The Shadow: 20 years on

Last week I posted about The Lion King, and remarked on the film's 20th anniversary. This week heralds the 20th anniversary of another film from 1994, albeit a much less successful one. Russell Mulcahy's The Shadow opened one week after The Lion King and simply failed to compete for an audience. By the time it limped out of cinemas it had grossed only $32m in the USA, and $48m worldwide, earning less money than The Little Rascals, Timecop, Junior, Beverly Hills Cop III and Street Fighter: The Movie. The Shadow is, for the record, a better movie than all of those films.

The film is adapted from the famous crime-fighting hero created by Walter Gibson, who starred in radio serials and pulp novels in the 1930s. It's a film visibly made in the shadow of Tim Burton's Batman films (which were released in 1989 and 1992), and shares Burton's strong visual aesthetic and period-inspired setting. Of course in the case of The Shadow it's an actual period movie, and it brings in a far more overt supernatural element due to the Shadow, aka rich playboy Lamont Cranston, possessing psychic powers.

Russell Mulcahy had experienced a fairly haphazard career before taking on The Shadow. He almost certainly remains most famous for directing the fantasy film Highlander, but I'd argue pretty strenuously that The Shadow is the superior film. It has a much larger budget for one thing, and this has allowed Mulcahy - a terrific visual stylist - the freedom to recreate a wonderful, slightly exaggerated late 1930s New York within which to set his movie.

The film's failure pretty much ended Alec Baldwin's career as a Hollywood leading man, although it was a career that he never seemed particularly comfortable to have. After supporting or ensemble roles in Beetlejuice, Working Girl and Great Balls of Fire he graduated to lead status in John McTiernan's smash hit The Hunt for Red October. He then promptly refused to return for the sequel, Patriot Games, and instead performed in a string of well-regarded supporting roles in Alice, Prelude to a Kiss and Glengarry Glen Ross, where his one scene pretty much stole the whole movie.

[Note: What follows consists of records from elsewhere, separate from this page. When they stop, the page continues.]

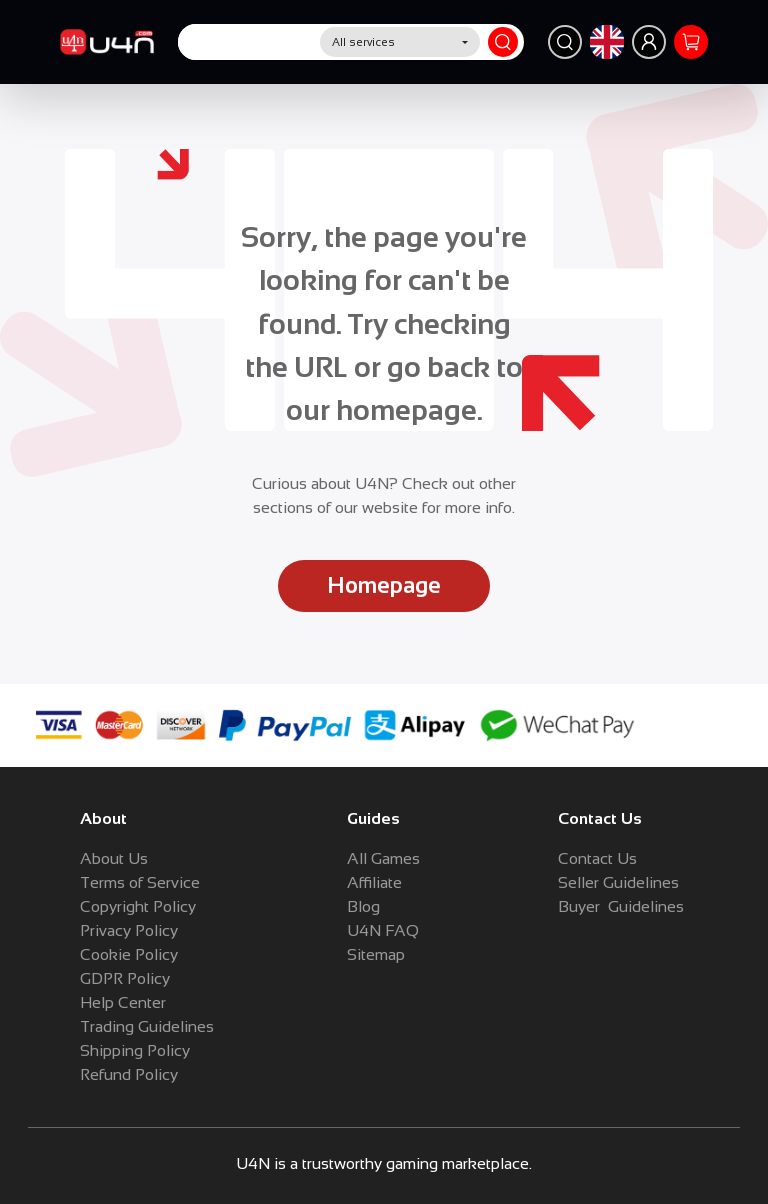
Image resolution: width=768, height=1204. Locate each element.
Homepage (384, 585)
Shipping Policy (135, 1050)
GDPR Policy (125, 978)
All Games (383, 858)
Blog (363, 906)
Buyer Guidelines (621, 906)
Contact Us (597, 858)
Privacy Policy (129, 930)
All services (363, 42)
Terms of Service (140, 882)
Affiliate (374, 882)
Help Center (123, 1002)
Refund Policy (129, 1074)
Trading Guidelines (147, 1026)
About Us (114, 858)
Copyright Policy (138, 906)
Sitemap (376, 954)
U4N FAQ (383, 930)
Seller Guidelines (618, 882)
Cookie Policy (129, 954)
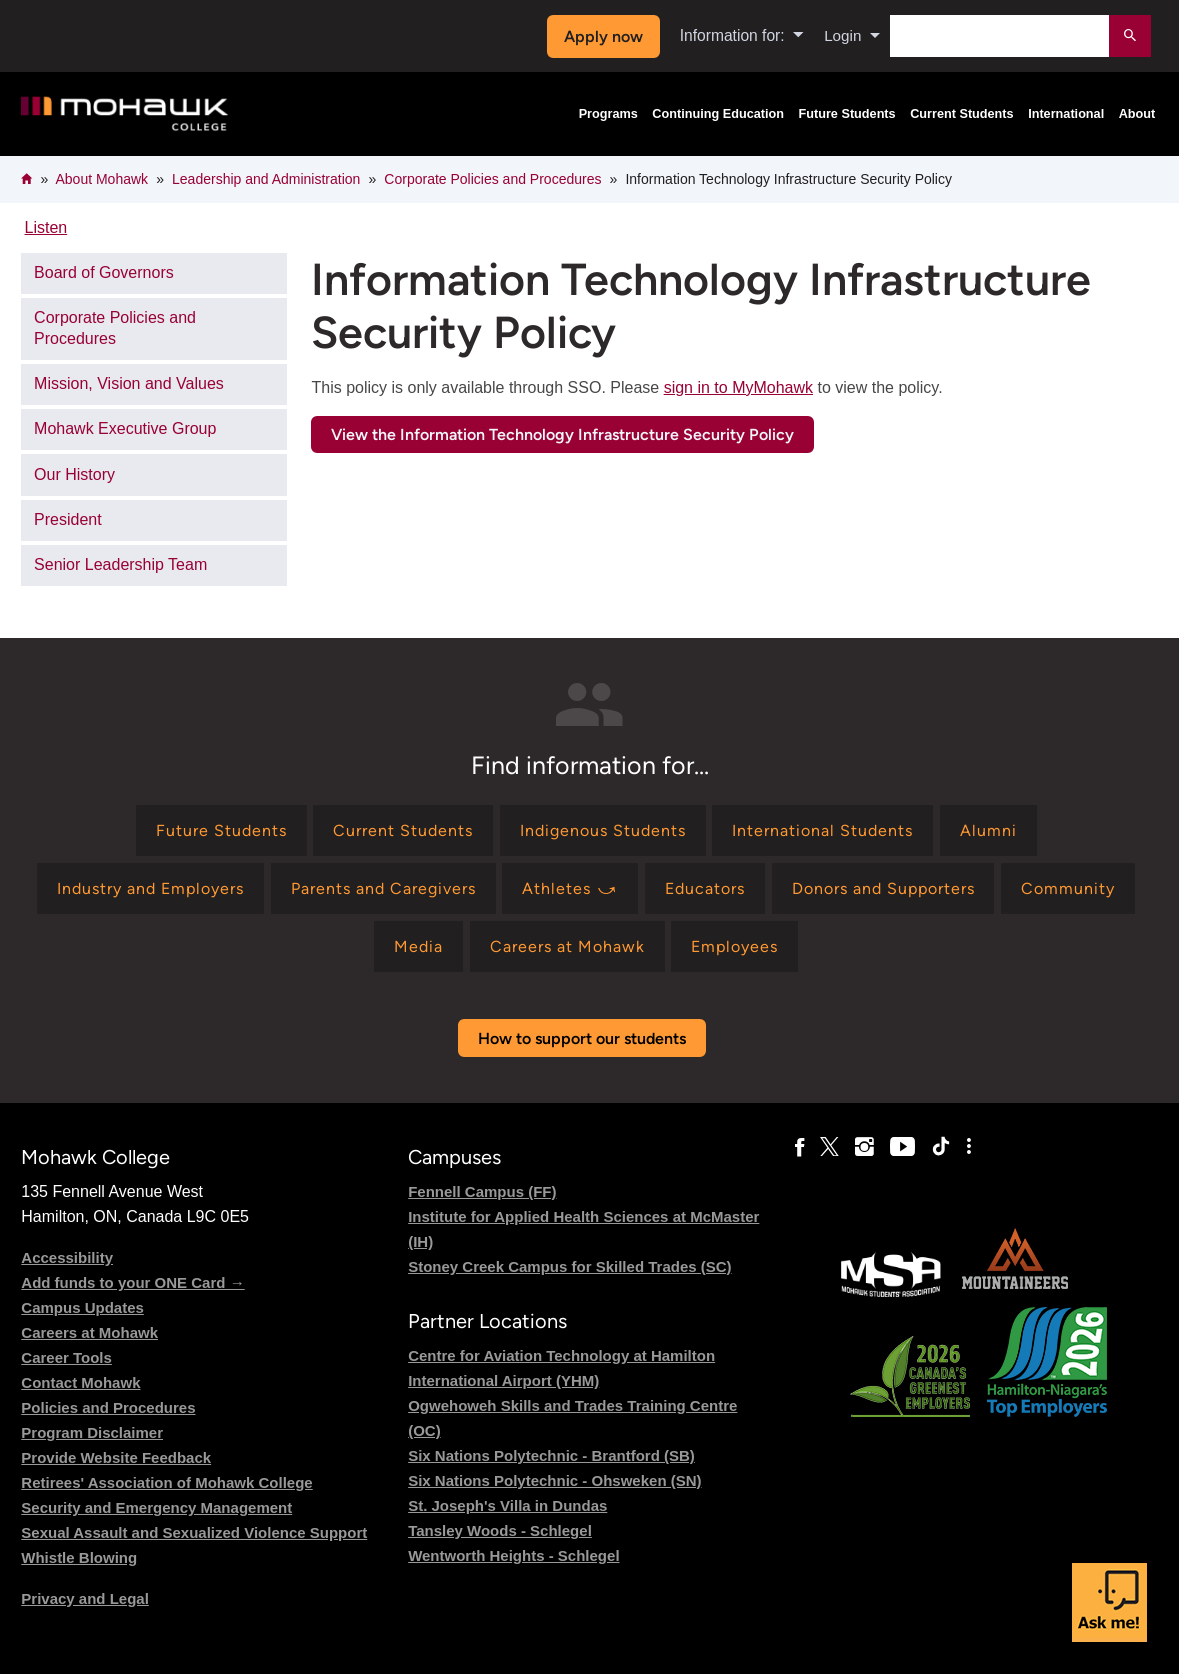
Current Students (962, 114)
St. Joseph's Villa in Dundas (507, 1505)
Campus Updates (82, 1307)
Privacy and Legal (85, 1598)
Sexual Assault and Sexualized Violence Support (194, 1532)
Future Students (846, 114)
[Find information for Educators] (705, 888)
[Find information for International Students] (822, 830)
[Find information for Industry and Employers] (150, 888)
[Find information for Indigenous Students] (603, 830)
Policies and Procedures (108, 1407)
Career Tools (66, 1357)
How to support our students (582, 1038)
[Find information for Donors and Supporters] (883, 888)
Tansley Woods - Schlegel (500, 1530)
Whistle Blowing (79, 1557)
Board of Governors (104, 272)
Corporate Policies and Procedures (492, 179)
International (1066, 114)
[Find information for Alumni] (988, 830)
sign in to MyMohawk (738, 387)
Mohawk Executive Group (125, 428)
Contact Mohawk (80, 1382)
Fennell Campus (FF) (482, 1191)
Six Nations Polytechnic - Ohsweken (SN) (554, 1480)
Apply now (601, 36)
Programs (608, 114)
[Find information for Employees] (734, 946)
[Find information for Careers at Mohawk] (567, 946)
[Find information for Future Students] (221, 830)
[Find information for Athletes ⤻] (570, 888)
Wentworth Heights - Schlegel (513, 1555)
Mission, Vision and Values (129, 383)
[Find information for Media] (418, 946)
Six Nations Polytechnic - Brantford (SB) (551, 1455)
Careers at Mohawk (89, 1332)
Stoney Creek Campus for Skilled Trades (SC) (569, 1266)
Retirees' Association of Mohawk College (166, 1482)
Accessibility (67, 1257)
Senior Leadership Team (120, 564)
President (68, 519)
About (1137, 114)
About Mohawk (101, 179)
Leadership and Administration (266, 179)
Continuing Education (718, 114)
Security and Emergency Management (156, 1507)
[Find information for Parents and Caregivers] (383, 888)
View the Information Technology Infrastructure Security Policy (562, 434)
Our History (74, 474)
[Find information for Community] (1068, 888)
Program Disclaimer (92, 1432)
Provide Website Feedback (116, 1457)
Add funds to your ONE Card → (132, 1282)
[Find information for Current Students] (403, 830)
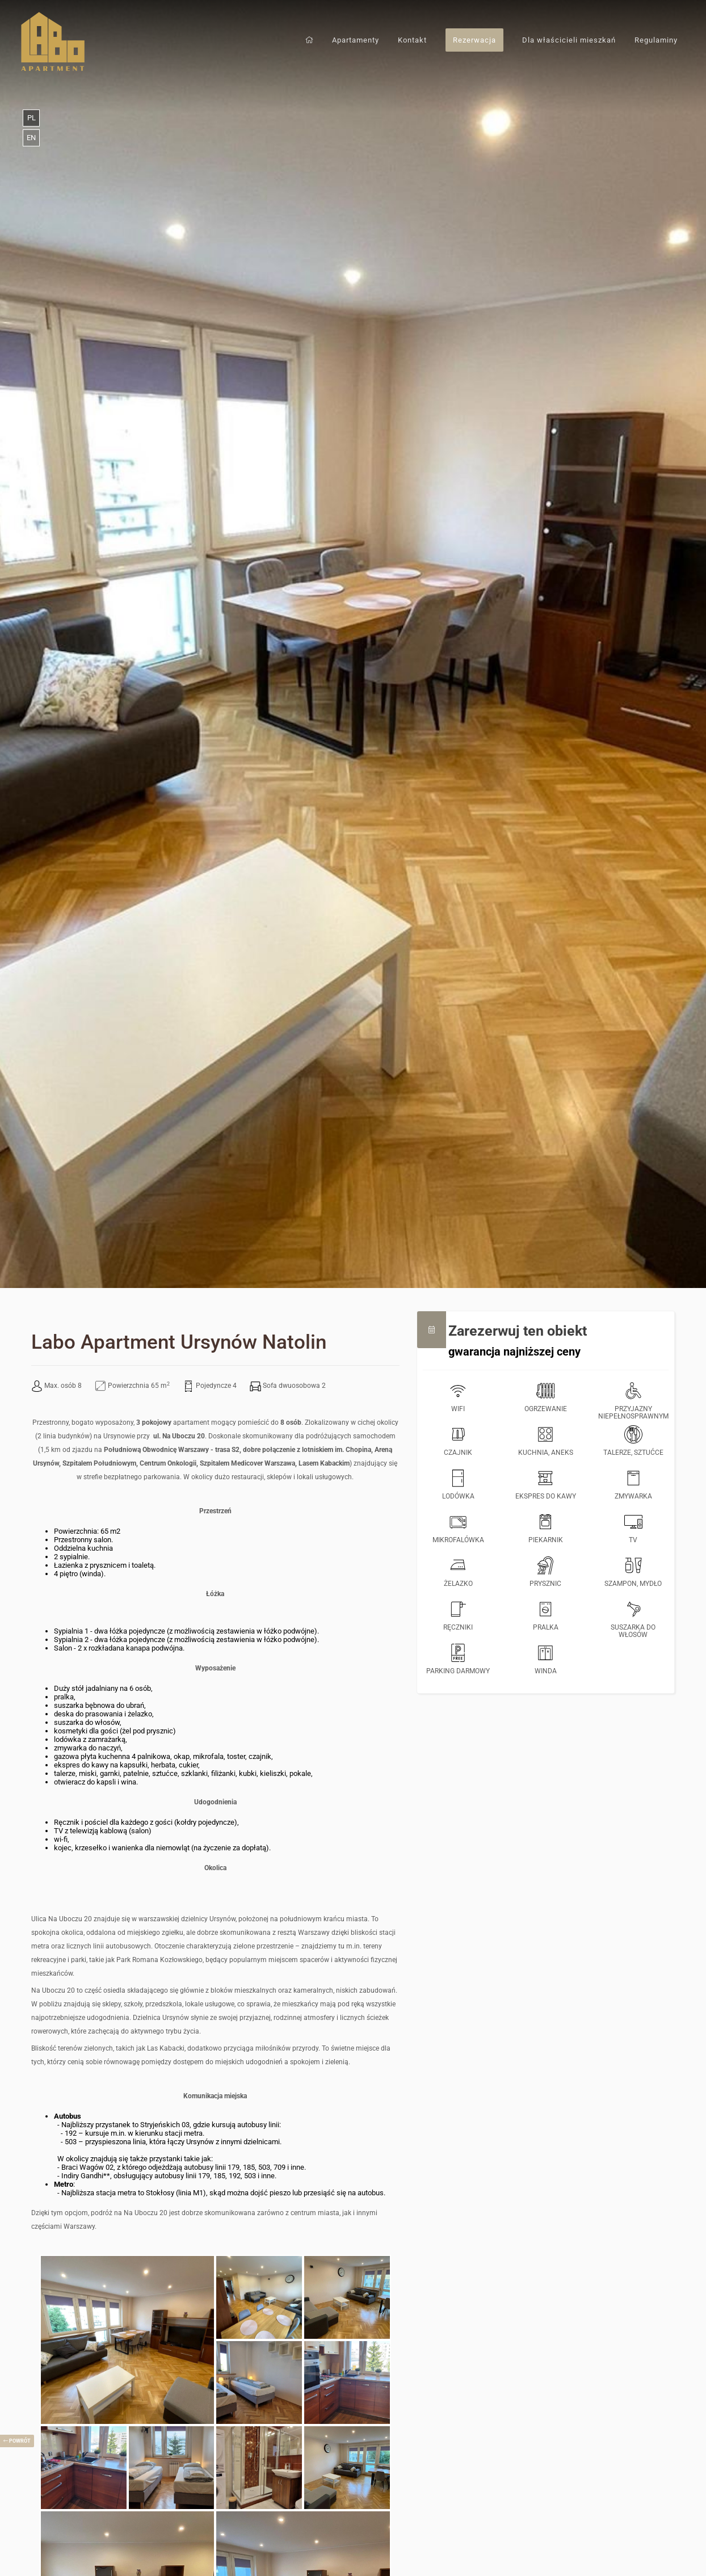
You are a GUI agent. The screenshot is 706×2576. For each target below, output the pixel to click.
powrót (17, 2441)
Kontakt (412, 40)
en (31, 137)
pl (31, 117)
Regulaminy (656, 40)
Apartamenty (355, 40)
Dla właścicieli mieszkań (569, 40)
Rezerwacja (474, 40)
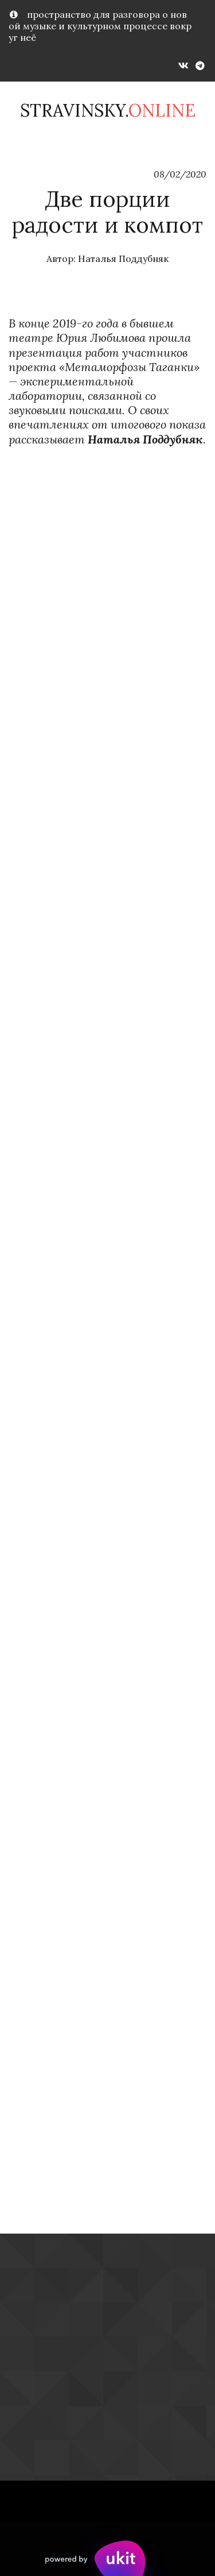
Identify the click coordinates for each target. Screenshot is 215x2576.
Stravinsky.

In the context of his film career The Shadow seems an odd choice, since it is essentially the only role of its type he ever played - before or since.

Baldwin is surrounded by a great supporting cast, including Tim Curry, John Lone, Penelope Ann Miller and Ian McKellen. Lone in particular is great, doing a wonderfully charismatic job as the villain Shiwan Khan. I always thought Penelope Ann Miller deserved a bigger career than she received: despite key roles in Kindergarten Cop, Carlito's Way, Other People's Money and The Relic she never seemed to grab the public's attention.

The film also boasts a great late-career score by Jerry Goldsmith. Despite contributing some of the best music in Hollywood over a decades-long career, Goldsmith could be a hit-or-miss composer. If he brought his A-game, he was outstanding, but more and more often he seemed to be phoning his scores in. This, along with The Ghost and the Darkness, represents some of his best work in this decade.

People probably aren't going to celebrate The Shadow en masse this week. It's likely it will get many nostalgia-filled posts on entertainment or pop culture blogs. I wouldn't be surprised if it slips by without anybody noticing. I noticed. I'm nostalgic. I'm probably going to give it another watch tonight.

1 comment:

  1. I remember the film with fondness.

    I also remember, with less fondness and more a sort of bemused fascination, the official tie-in novelization, which was written by a fan of the old pulp novels and radio series who made a point of shoehorning back in all the complicated backstory stuff that built up over the decades and which the makers of the film had carefully pruned away to avoid confusing the audience. There were one or two "Oh, that's a nice shout-out that wasn't in the movie" moments, but for the most part it just proved that the filmmakers had made the right call.